___ Supplied data ___

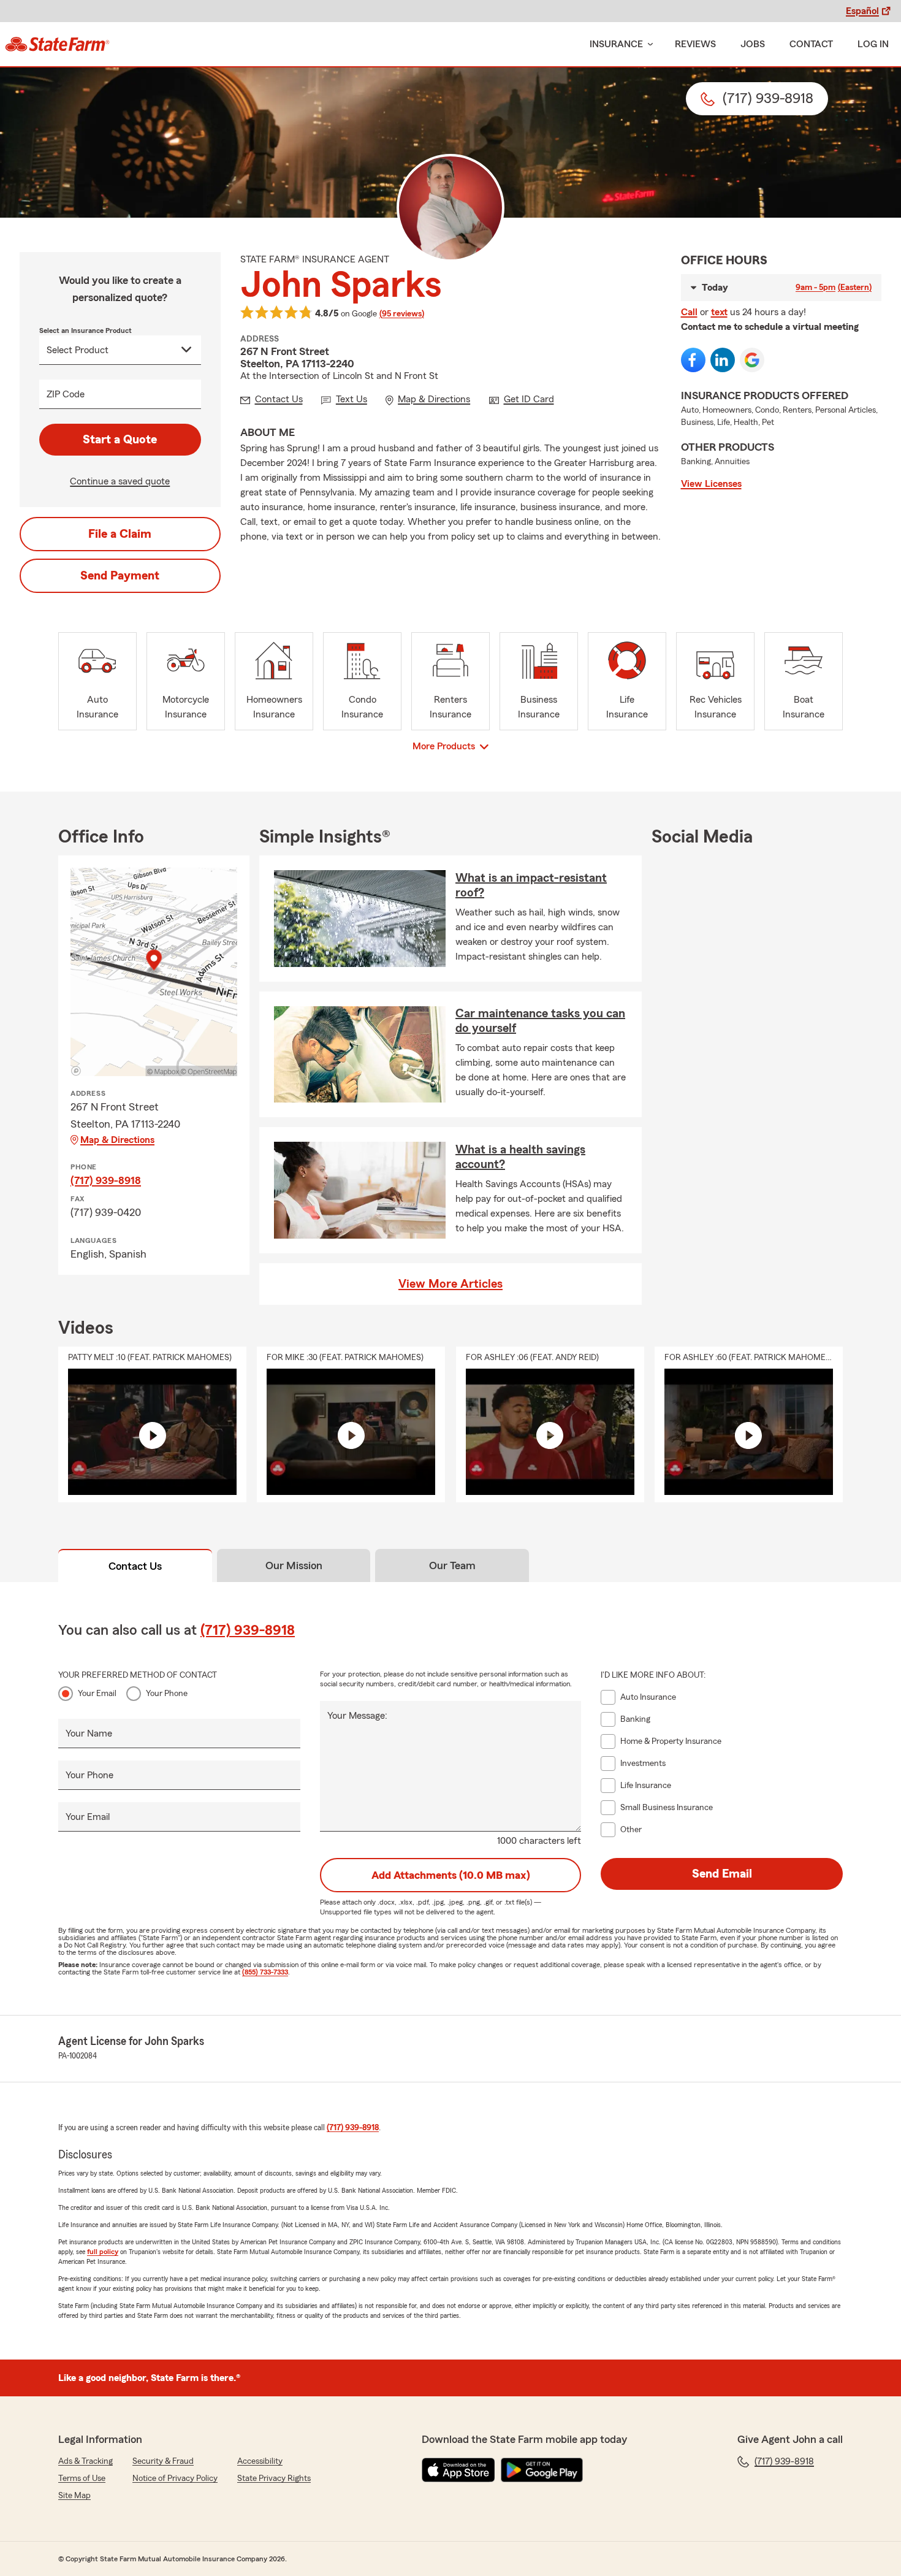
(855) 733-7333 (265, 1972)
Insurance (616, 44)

___
___ Supplied data ___

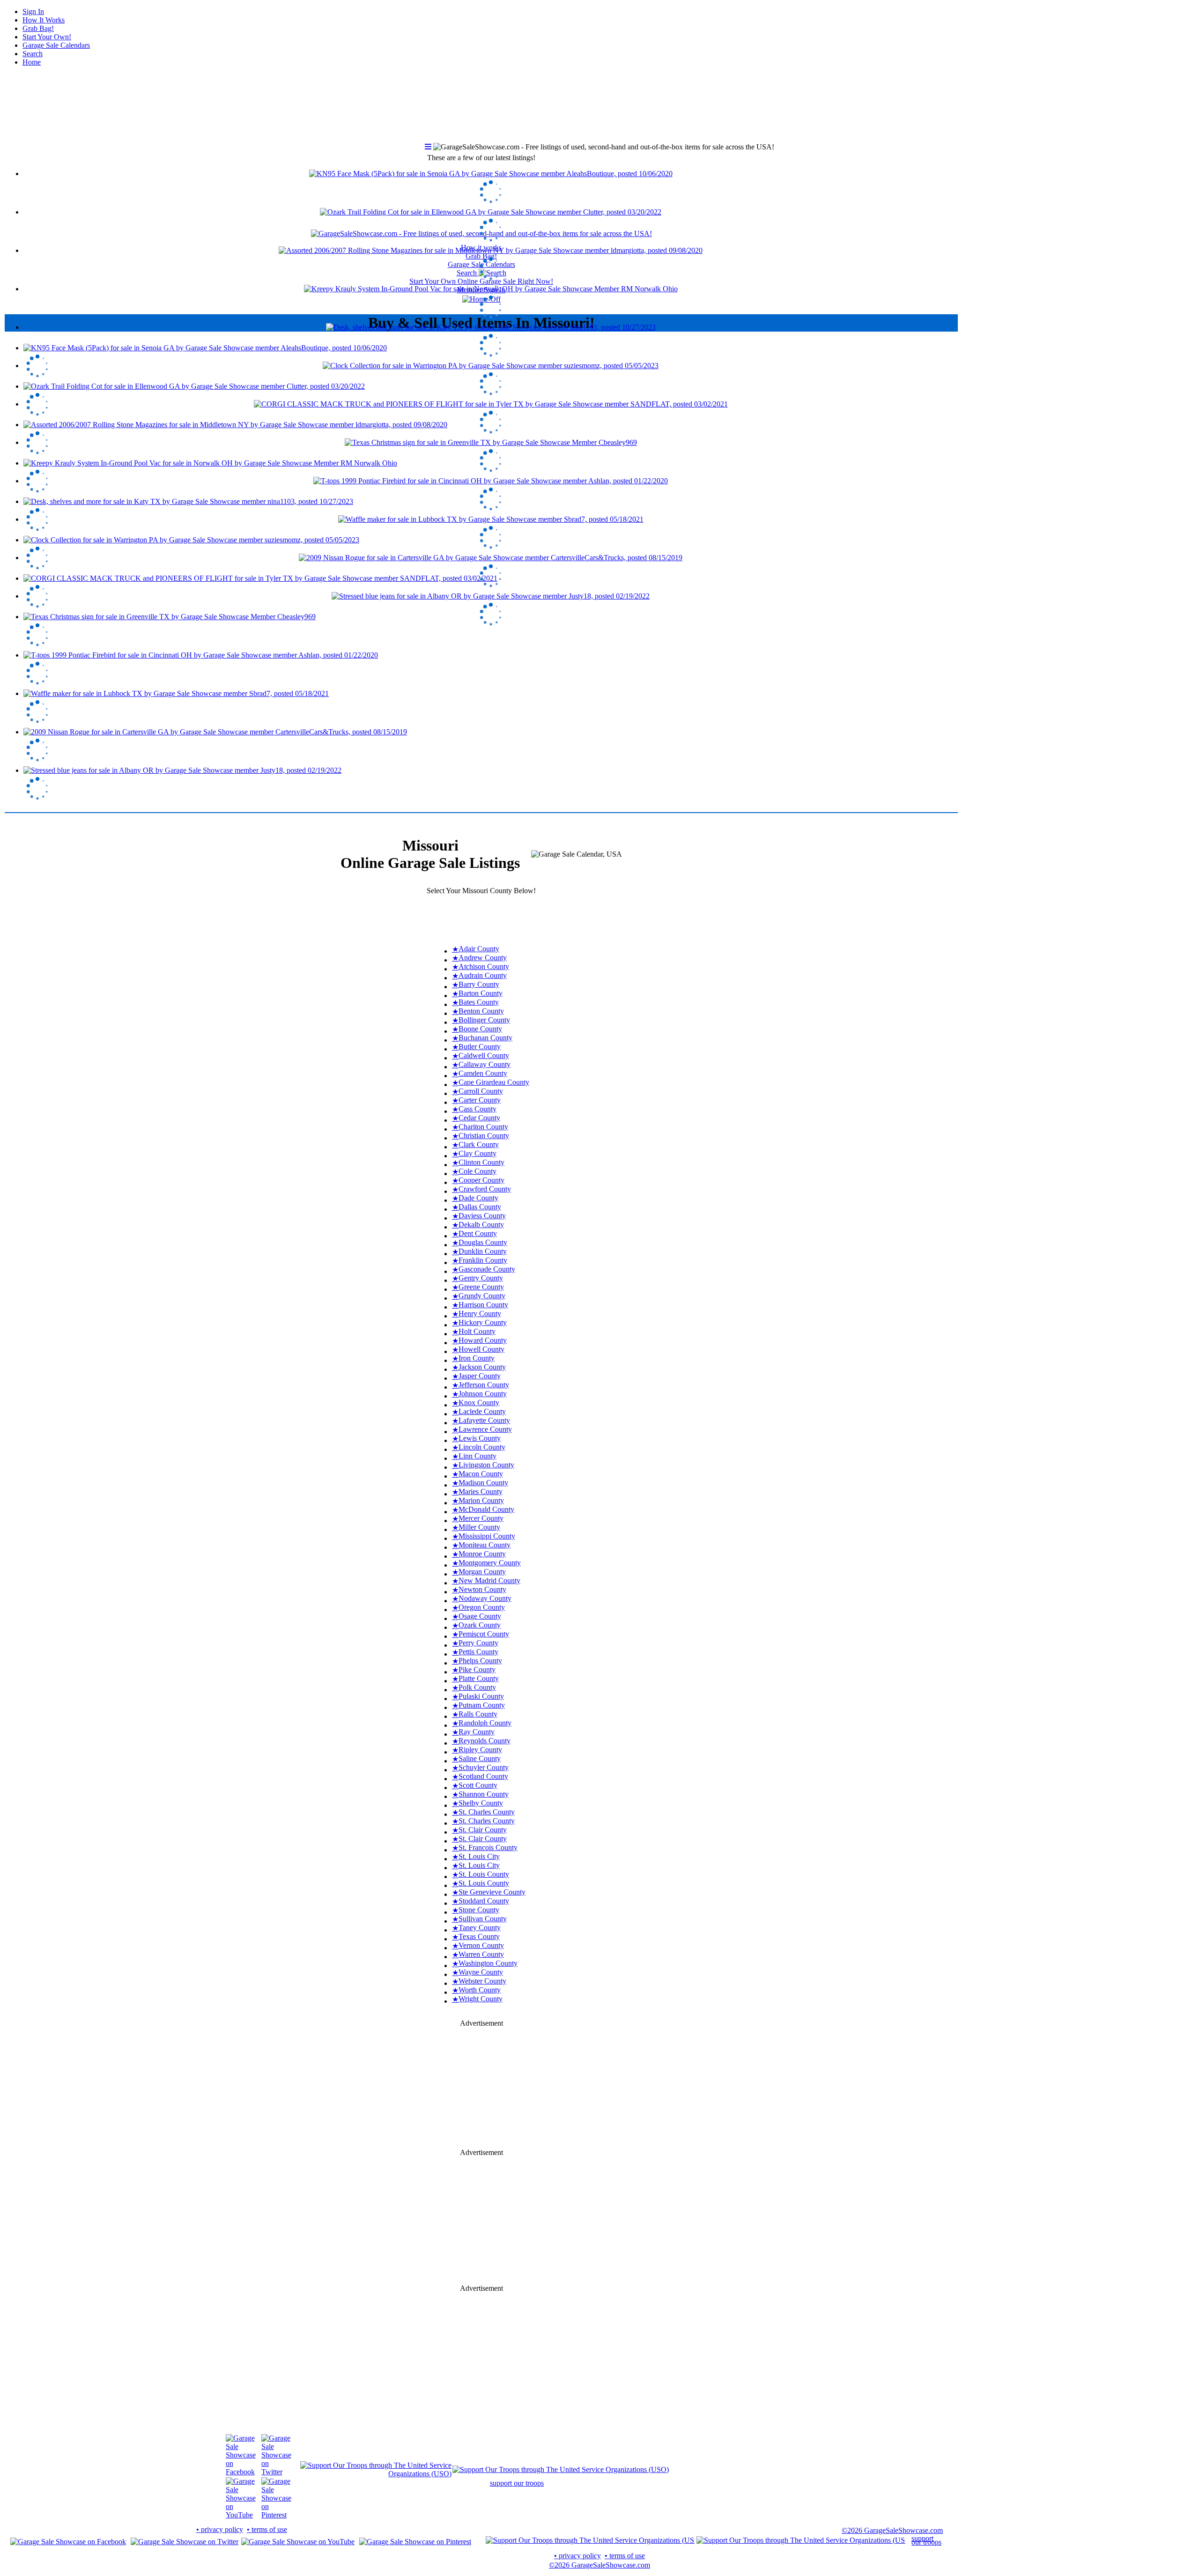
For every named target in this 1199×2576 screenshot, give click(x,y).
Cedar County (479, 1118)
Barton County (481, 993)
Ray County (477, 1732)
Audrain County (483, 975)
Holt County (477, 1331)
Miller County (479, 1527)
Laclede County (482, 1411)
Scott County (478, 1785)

___

**Work order**. Of the entries above, transcribe exactly those lines that fall between the line containing "Holt County (477, 1331)" and the line containing "Scott County (478, 1785)", together with those two lines.

**Written response**.
Holt County (477, 1331)
Miller County (479, 1527)
Laclede County (482, 1411)
Scott County (478, 1785)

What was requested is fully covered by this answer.